KEMENTRIAN AGAMA REPUBLIK INDONESIA
INSTITUT AGAMA ISLAM NEGERI  (IAIN) SYEKH  NURJATI CIREBON
2012







BAB I
LATAR BELAKANG

Islam telah menjadi puing-puing dihadapan keperkasaan peradaban Barat. Cara pandang yang memperhadapkan Islam secara dikotomis dengan Barat ini menyebabkan sardar melakukan perlawanan. Ziauddin Sardar adalah intelektual muslim yang juga Penulis dalam pemikiran Islam kontemporer, sains, dan juga seorang kritikus budaya, juga termasuk salah satu penulis Islam progresif, bahkan ada yang menyebut beliau seorang utopis, dan generalis. Lelaki kelahiran Pakistan (Punjab) 1951 ini besar di Hackneyh, kawasan timur London, dan bermukim di Inggris.
Sardar pernah menjadi fenomena tersendiri dalam intelektualisme Islam pada era 1980-an, bersama koleganya Parvez Manzoor, Gulzar Haider, atau Munawar Ahmad Anees, karena mempelopori munculnya suatu gerakan kesarjanaan baru kaum muslimin di Barat. Dimana dalam gerakan tersebut memadukan sekaligus tradisi intelektuaslime dan aktivisme. Hal ini berbeda dengan tokoh-tokoh intelektual muslim generasi sebelumnya seperti Syed Hossein Nasr, Ismail Raji Faruqi, atau Fazlur Rahman yang umumnya bekerja di universitas-universitas terkemukan Barat terkemuka sebagai “ahli Islam” dan mencapai karir personal yang cemerlang sehingga secara pribadi-pribadi mereka memperoleh karir personal yang cemerlang dan mendapat penghormatan intelektual yang tinggi.
Tentang tema yang akan dibahas nantinya sebagian besar berasal dari tulisan Sardar pada majalah Afkar Inquiry yang merupakan jurnal akademis Islam yang begitu eksperimental antara tahun 1984-1986, karena visinya dan mempelopori dikembangkannya diskursus akademis mengenai isu-isu tentang perlunya Islam direkonstruksi sebagai peradaban.

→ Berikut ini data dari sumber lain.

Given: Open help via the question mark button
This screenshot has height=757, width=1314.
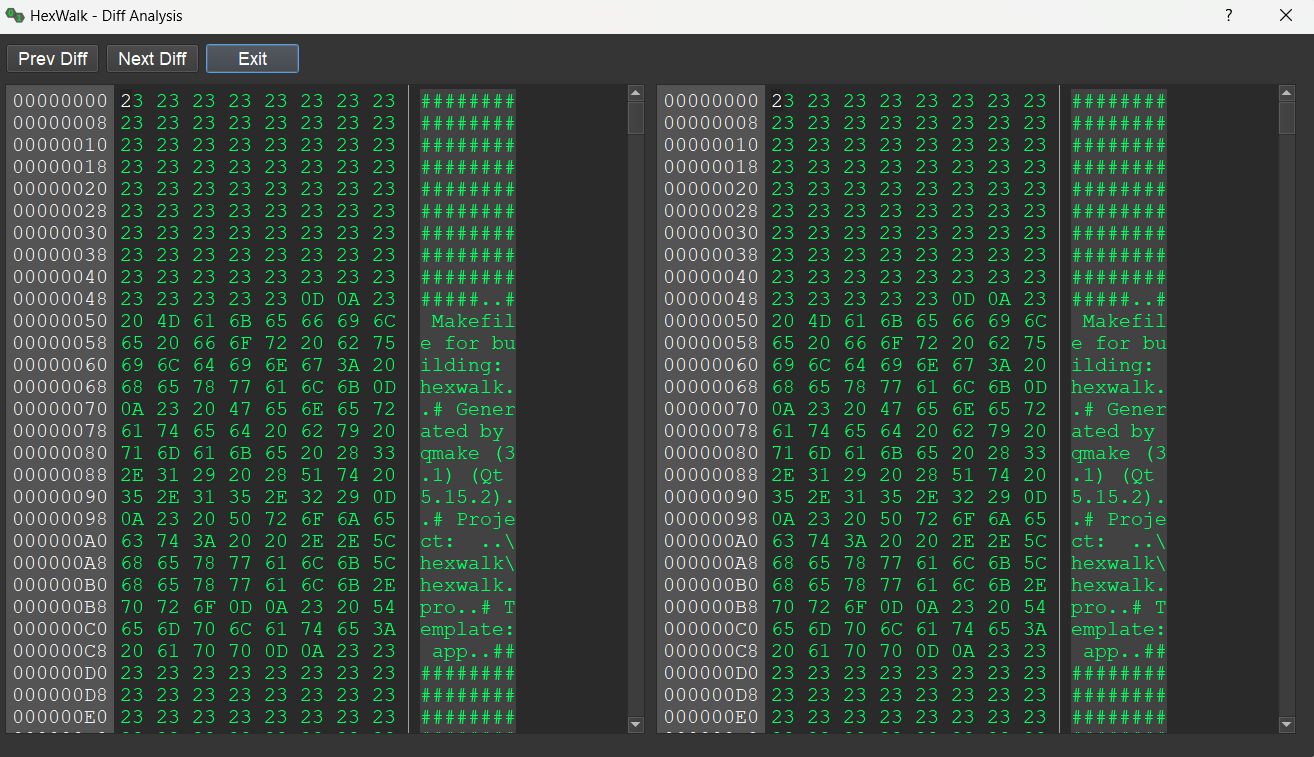Looking at the screenshot, I should pos(1228,15).
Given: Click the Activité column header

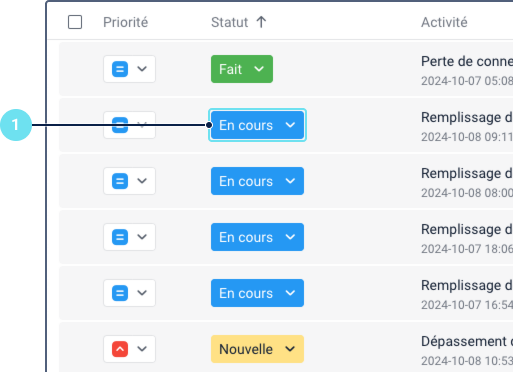Looking at the screenshot, I should coord(444,22).
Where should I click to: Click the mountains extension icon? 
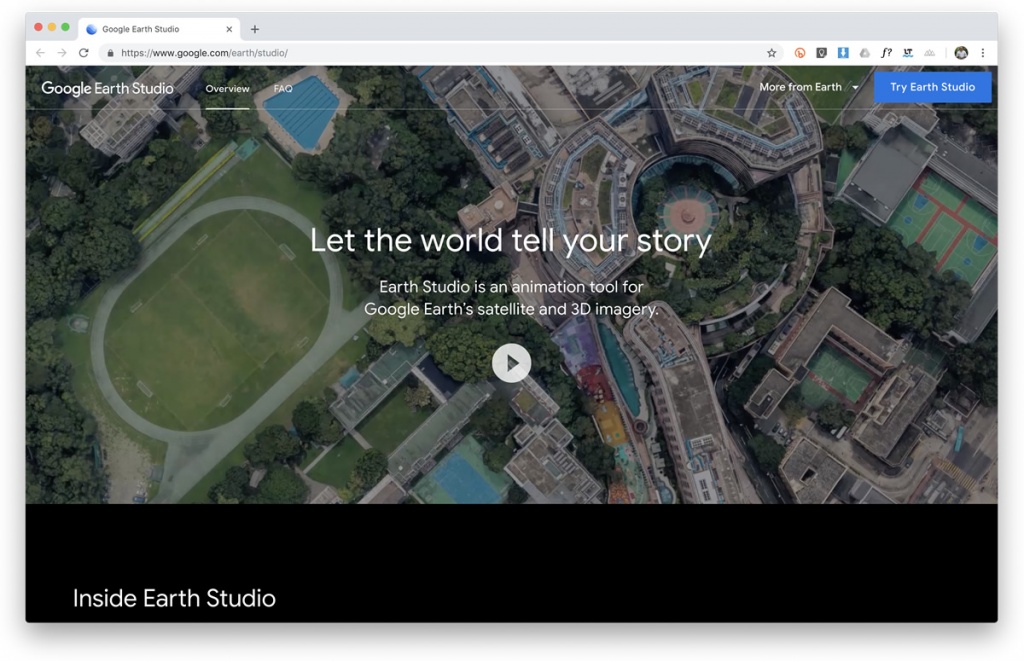coord(929,52)
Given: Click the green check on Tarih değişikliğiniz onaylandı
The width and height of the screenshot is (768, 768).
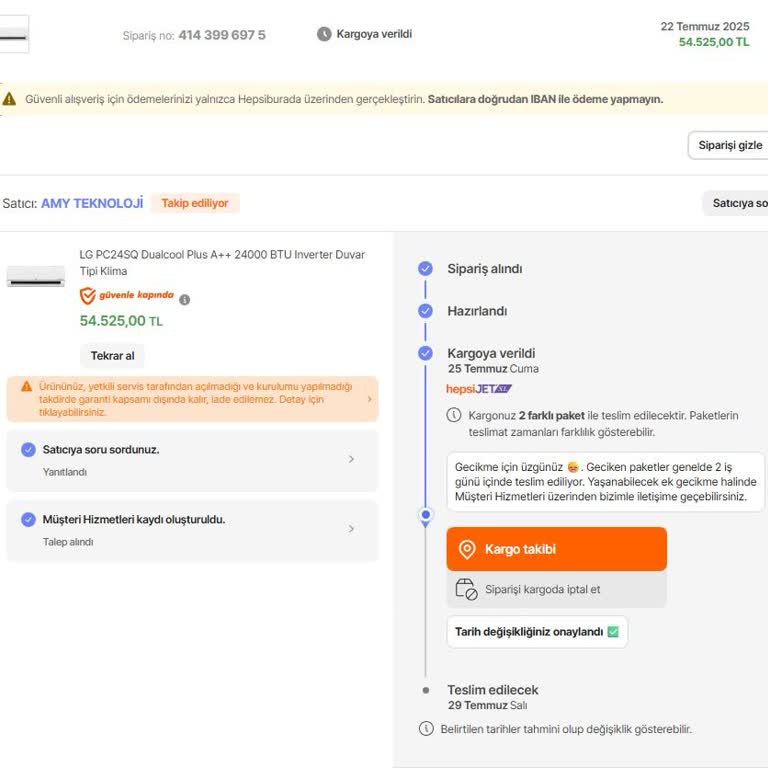Looking at the screenshot, I should [613, 632].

Gerakan cemerlang Sardar tentang rekonstruksi peradaban muslim harus dipahami sebagai vis-à-vis dalam hubungan dengan dominasi peradaban Barat. Karena Islam harus direkonstruksi sebagai peradaban, karena sebagai peradaban juga Islam telah menjadi puing-puing dihadapan keperkasaan peradaban Barat. Karenanya hanya dengan sebuah rekonstuksi peradaban Islam bisa mewujudkan diri sebagai perangkat keras dari pengalaman sejarahnya, dan dengan cara inilah Islam akan lebih bermakna.

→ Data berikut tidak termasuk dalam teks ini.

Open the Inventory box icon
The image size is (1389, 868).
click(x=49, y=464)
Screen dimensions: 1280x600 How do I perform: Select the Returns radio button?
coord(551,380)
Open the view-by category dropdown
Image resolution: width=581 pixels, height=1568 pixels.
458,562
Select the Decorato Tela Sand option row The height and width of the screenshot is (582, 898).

Inferioritas dihadapan peradaban barat ini berlaku di semua sektor, mulai dari sektor keilmuan, teknologi, pendidikan, kedokteran, lembaga-lembaga sosial dan ekonomi, hingga ke sektor-sektor lain seperti pemikiran politik dan kebudayaan. Dalam perspektif demikian, Sardar menilai Islam harus di rekonstruksi sebagai peradaban, karena hanya dengan itu Islam bisa mewujudkan diri sebagai manifestasi kebudayaan dan nilai-nilai nya sendiri sebagai perangkat keras dari pengalaman sejarahnya, sebagai instrumen pragmatis dari sistem filsafatnya atau singkatnya sebagai manifestasi eksternal dari pandangan dunia nya.
Kendati demikian bahwa problem-problem yang dikemukakan menyangkut alternatif Islam terhadap Barat dalam skala rekonstruksi peradabannya itu bagi kita Indonesia adalah suatu formulasi yang masih terlalu asing. Namun bagaimanapun editor berharap bahwa pemikiran sardar ini mendapatkan lahan yang subur terutama dikalangkan pemikir filsafat dan kebudayaan islam di Indonesia.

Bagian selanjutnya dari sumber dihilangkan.